Aramex improved the address capturing experience for its customers, using both desktop and mobile mapping tools integrated with global map providers such as Here and what3words. Using these interfaces, in addition to the My Address platform launched in 2015, Aramex customers can pinpoint their exact location and select a delivery/pickup time when they place their service request.
Aramex has also launched its AI-enabled Chatbot on Facebook Messenger. Named ‘Aramex Bot’, this feature enables personalised, scalable conversations with customers about shipment-related queries and different service offerings. It provides users with a convenient way to easily find the nearest Aramex location, track shipments and share a preferred delivery location. It also enables customers in the UAE to schedule a delivery for personalized shipments and e-Commerce parcels. The Chatbot service will soon be available to all Aramex customers across the Middle East.
DHL: Tech innovation presents opportunities
Logistics major DHL believes tech innovation presents a tremendous opportunity for GCC logistics. It is exploring the use of various technologies such as drones, robots, AI, virtual reality, and blockchain, to add increased intelligence and automation to supply chains in the GCC region and globally.

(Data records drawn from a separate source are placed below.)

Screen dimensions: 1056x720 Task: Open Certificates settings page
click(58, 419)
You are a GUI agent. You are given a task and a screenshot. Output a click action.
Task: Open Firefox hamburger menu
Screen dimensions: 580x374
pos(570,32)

Last year, DHL completed successfully completed trials of the Parcelopter, an autonomous transport drone that drops packages to peoples doorsteps. DHL believes its autonomous Parcelopter will open new frontiers in cross-country deliveries, the will usher in an era of speedy, safe, and secure parcel deliveries.

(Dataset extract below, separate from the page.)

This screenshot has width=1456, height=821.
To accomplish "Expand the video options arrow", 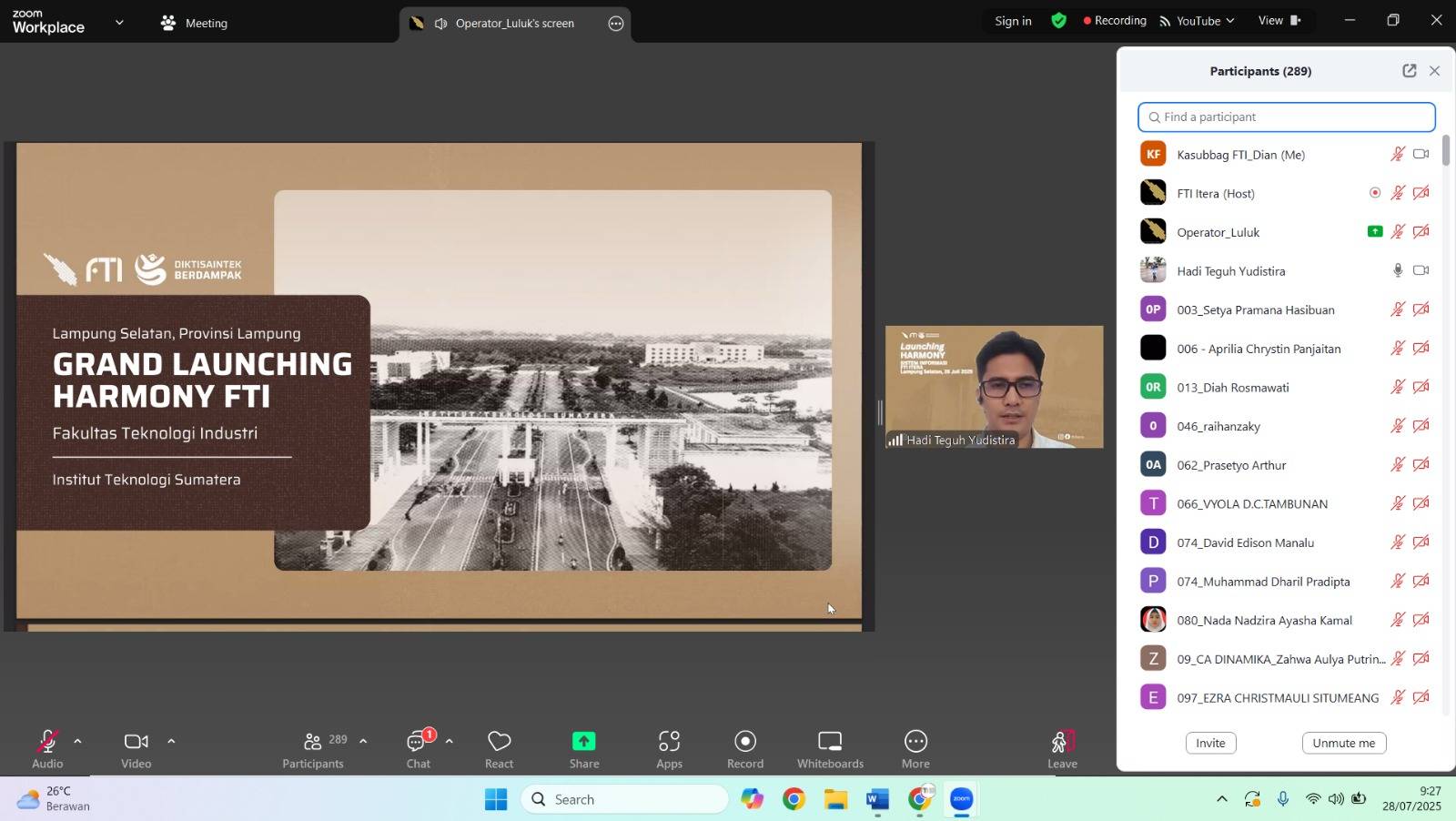I will point(171,742).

And DHL is also testing collaborative robots for use in its warehouses. Its two smart and collaborative robots, named ‘Baxter’ and ‘Sawyer’, will handle co-packing and other value-added tasks, such as assembly, kitting, packaging and pre-retail services.
The logistics industry will eventually use collaborative robots to improve efficiency in the supply chain.
Blockchain technology can dramatically improve the efficiency and reliability of supply chains in the logistics industry. Here is a use case.
Last year, DHL announced a partnership with Accenture to create a blockchain supply prototype in 2019. DHL and Accenture created a blockchain-based serialization prototype with nodes in six geographies to track pharmaceuticals across the supply chain. The ledger tracking these medicines may be shared with stakeholders, including manufacturers, warehouses, distributors, pharmacies, hospitals, and doctors. Lab-simulations show how blockchain could handle more than seven billion unique serial numbers and 1,500 transactions per second.
This use case could also be applied to, and has similar applications in other industries.
The Road Ahead
While growth in the logistics industry, particularly in the GCC region, looks optimistic, the industry needs to address specific challenges that could hinder this growth. New regulatory norms, rising pollution levels, high inventory costs, scarcity of warehouse space, rising volumes from the e-commerce sector, and rising trade tariffs and trade agreements between countries could slow down this growth.
Same day deliveries and increasing volumes driven by online sales present new challenges. Supply chain risk management continues to be a challenge. Reducing theft and damage of goods also needs to be addressed.
To ensure secure, safe, and speedy deliveries the industry will need to find new ways to counter these challenges and risks. It must learn how to harness technology (like AI and blockchain) to eliminate the middleman, streamline processes, increase automation, and tighten security.
(The writer, Brian Pereira, is a trend monitoring expert and tech influencer with thousands of followers on social media. He was the former editor of InformationWeek and CHIP Magazine in India. He has also served tech publications at The Times of India and Indian Express Newspapers.)